We need to understand just how intrinsically our bodies and minds are connected, and why that makes mental health such a vital part of overall health and well-being. You see, when we home negative emotions like anger and anxiety, we tend to disrupt the normal balance of cortisol—the stress hormone. Not only that, this also leads to a lowered immune system functionality, risk of depression and chronic illnesses like heart disease, stroke, cancer, and diabetes.

So, while it is important to acknowledge and express your emotions, the first step is to understand what kind of harm are you causing yourself by bottling up emotions.

1. You end up feeling lonely
When you bottle up your emotions you tend to cut yourself off from others, thus disconnecting from your friends. So, if you have been a good listener to your friends when they are venting out, perhaps it’s time to swap places talk openly about what happening with you.

2. You feel anxious all the time
Bottled up emotions find a way to come out in one way or the other. So, when you choose not to deal with what you are feeling, your mind tends to latch on to the fact that you are trying to deceive it. This sense induces feelings of anxiety, thus making you feel perpetually anxious.

3. You latch onto unhealthy coping mechanisms
Anything in extreme is harmful. So, when you find yourself drinking, smoking, eating, or even working out excessively, know that your mind is trying to avoid the inflow of certain thoughts and emotions.

4. You experience unexplained weight fluctuations
Your body experiences a great deal of stress when you bottle up your emotions. As a reaction it produces the stress hormone, cortisol. This happens as a counteraction to the release of adrenalin. However, it comes with a downside. It suppresses appetite in most people. While you might lose weight initially, once the cortisol takes over and your appetite returns, it leads to weight gain.

5. You’ll experience digestive issues
When your brain experiences stress, it tends to affect the gut as well. It could manifest in the form of stomach cramps, bloating, diarrhoea or constipation. This further slows down your metabolism and subjects you to many more issues.

6. You’ll have regular headaches
Headaches on a regular basis without any underlying physical ailments could imply that you are struggling to keep your emotions under control. When this happens you also find it hard to focus and find yourself mostly distracted.


All of these effects confirm one thing, that is, your emotions find a way to surface. And it is up to you if you let them out in a healthy manner or wait till they affect you adversely.

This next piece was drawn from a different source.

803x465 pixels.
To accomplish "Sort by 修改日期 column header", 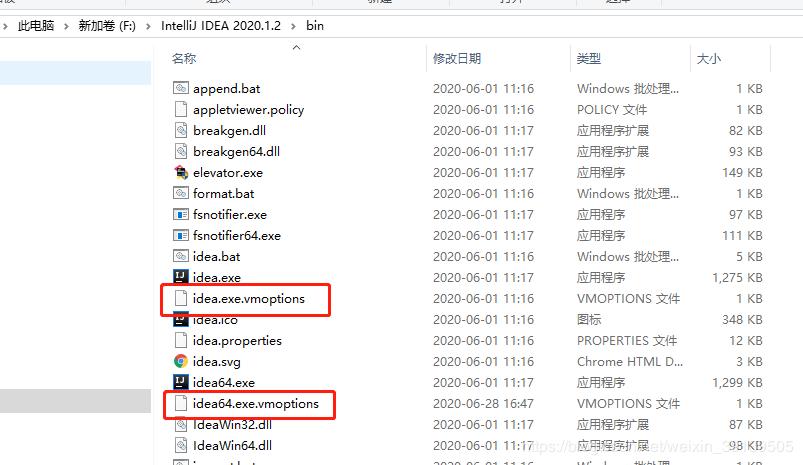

Here are some ways to help you “unbottle” your feelings, straight from the experts.

1. Name them.

Naming emotions is one of the first ways to deal with them and make them “go away” peacefully. In a study led by Dr. Michelle Craske at UCLA about spider phobia, the researchers found that subjects (a.k.a. people) who verbalized more words about their fear and/or anxiety had a reduced response to seeing a spider. 

Saying you feel “good” or “bad” probably falls short of describing the strength of your emotion. Are you feeling frustrated? Tired? Annoyed? Thankful? Concreteness really helps here. Usually concreteness only comes through writing or talking with someone, as I have found through personal experience. I can describe my feelings or emotions in my head, but it just goes in circles: nothing resolves. However, if I write them down or verbalize them, I can get over them quicker.

2.Write a journal entry.

Research has shown that journaling can:

  • reduce stress levels
  • help you problem solve more effectively
  • improve your mental and physical health (sounds great to me!)

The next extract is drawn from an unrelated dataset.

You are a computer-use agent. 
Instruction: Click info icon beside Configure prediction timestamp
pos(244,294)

Don’t just write everything factually. Give some color to your writing with words that describe how you felt in reaction to an event, and why you felt that way. 

3. Talk to someone.

This one may not come naturally to introverts. However, talking through your emotions with someone helps you: 

  • sort through the problem 
  • see the situation from a different perspective

If you are not/do not want to go to a psychologist, you can talk to:

  • a good friend 
  • someone who would keep your secrets
  • someone you can trust

Open up and talk to them. Describing and talking about an emotion out loud tends to decrease the effect of it and helps you come to a resolution. 

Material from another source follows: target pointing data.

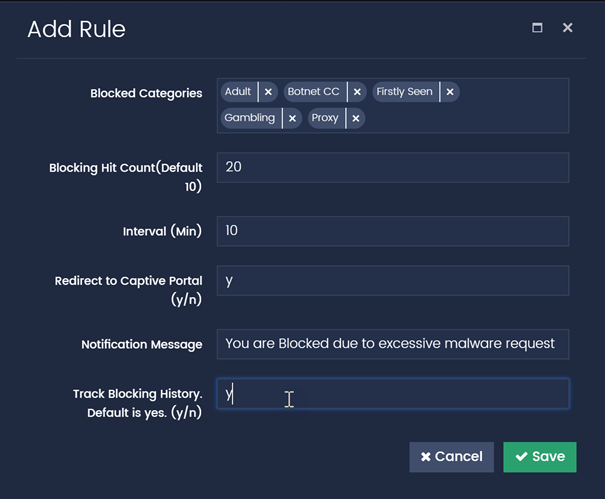Remove the Firstly Seen category tag
The image size is (605, 499).
tap(450, 92)
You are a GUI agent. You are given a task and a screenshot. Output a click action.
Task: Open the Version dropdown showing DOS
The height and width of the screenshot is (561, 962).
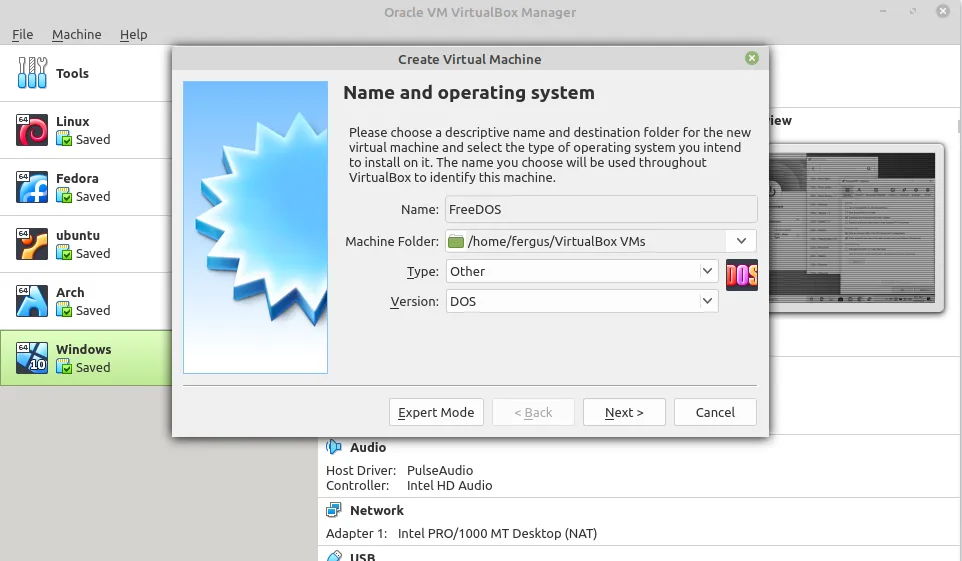(x=707, y=301)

4. Take a solitary brisk walk or exercise.

According to the American Physiological Association, even five minutes of moderate intensity exercise will improve your mood. Just five minutes! You definitely have time to do that! 

Personally, I always feel happier, calmer and more energetic after a walk. Even if I walk along a busy street with hundreds of people passing me, I have space to think and reflect (and name my emotions). It is also one way of having introvert alone time, and taking a break from the extroverted world.